╭──

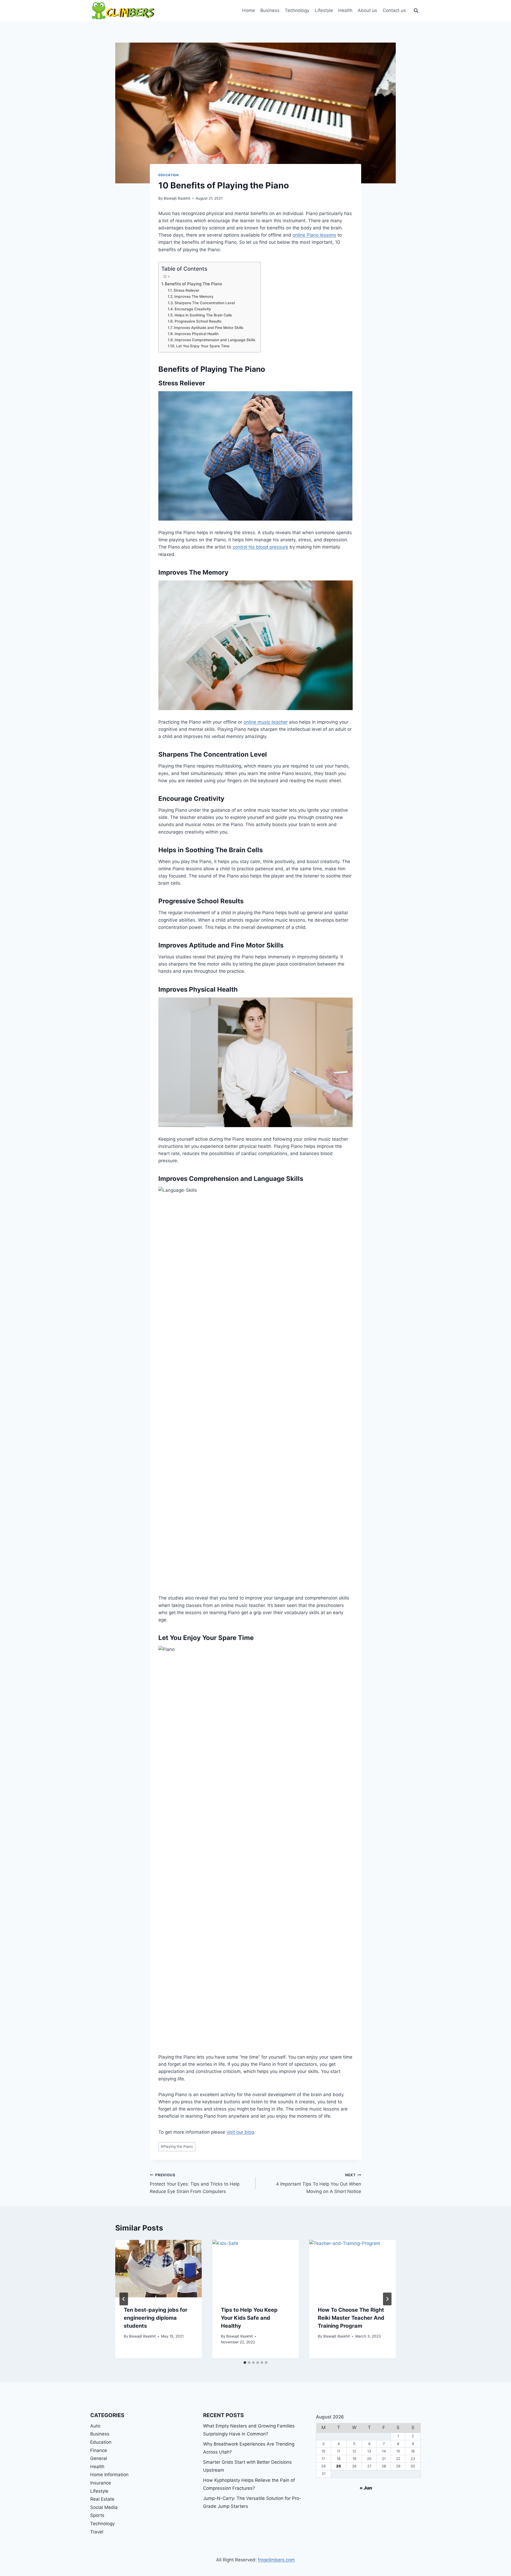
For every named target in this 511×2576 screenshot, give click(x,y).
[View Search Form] (416, 10)
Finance (98, 2450)
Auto (95, 2426)
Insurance (100, 2483)
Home (248, 10)
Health (345, 10)
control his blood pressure (260, 547)
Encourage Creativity (193, 309)
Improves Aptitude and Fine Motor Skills (208, 327)
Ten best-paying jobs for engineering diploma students (155, 2318)
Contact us (394, 10)
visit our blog (240, 2132)
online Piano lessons (314, 235)
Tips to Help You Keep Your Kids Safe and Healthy (249, 2318)
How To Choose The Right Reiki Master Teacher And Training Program (351, 2318)
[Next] (387, 2299)
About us (367, 10)
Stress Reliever (186, 290)
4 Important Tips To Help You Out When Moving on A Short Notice (318, 2183)
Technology (297, 10)
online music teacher (266, 722)
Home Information (109, 2474)
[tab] (245, 2362)
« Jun (366, 2488)
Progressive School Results (198, 321)
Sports (97, 2515)
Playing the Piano (177, 2146)
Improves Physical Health (197, 334)
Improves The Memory (193, 296)
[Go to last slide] (123, 2299)
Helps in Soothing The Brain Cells (203, 315)
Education (168, 175)
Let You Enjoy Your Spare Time (202, 346)
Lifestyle (324, 10)
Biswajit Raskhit (177, 198)
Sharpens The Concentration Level (205, 303)
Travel (96, 2531)
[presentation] (158, 2268)
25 (338, 2466)
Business (269, 10)
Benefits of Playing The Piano (193, 283)
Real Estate (102, 2499)
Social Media (104, 2507)
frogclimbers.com (276, 2559)
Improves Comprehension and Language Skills (215, 340)
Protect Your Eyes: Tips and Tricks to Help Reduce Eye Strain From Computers (195, 2183)
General (98, 2458)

╰──

Exercise brief:
The answer should consist solely of the lines from the one that contains "[tab] (245, 2362)" through the end of the material above, copied exactly.

The answer:
[tab] (245, 2362)
« Jun (366, 2488)
Progressive School Results (198, 321)
Sports (97, 2515)
Playing the Piano (177, 2146)
Improves Physical Health (197, 334)
Improves The Memory (193, 296)
[Go to last slide] (123, 2299)
Helps in Soothing The Brain Cells (203, 315)
Education (168, 175)
Let You Enjoy Your Spare Time (202, 346)
Lifestyle (324, 10)
Biswajit Raskhit (177, 198)
Sharpens The Concentration Level (205, 303)
Travel (96, 2531)
[presentation] (158, 2268)
25 (338, 2466)
Business (269, 10)
Benefits of Playing The Piano (193, 283)
Real Estate (102, 2499)
Social Media (104, 2507)
frogclimbers.com (276, 2559)
Improves Comprehension and Language Skills (215, 340)
Protect Your Eyes: Tips and Tricks to Help Reduce Eye Strain From Computers (195, 2183)
General (98, 2458)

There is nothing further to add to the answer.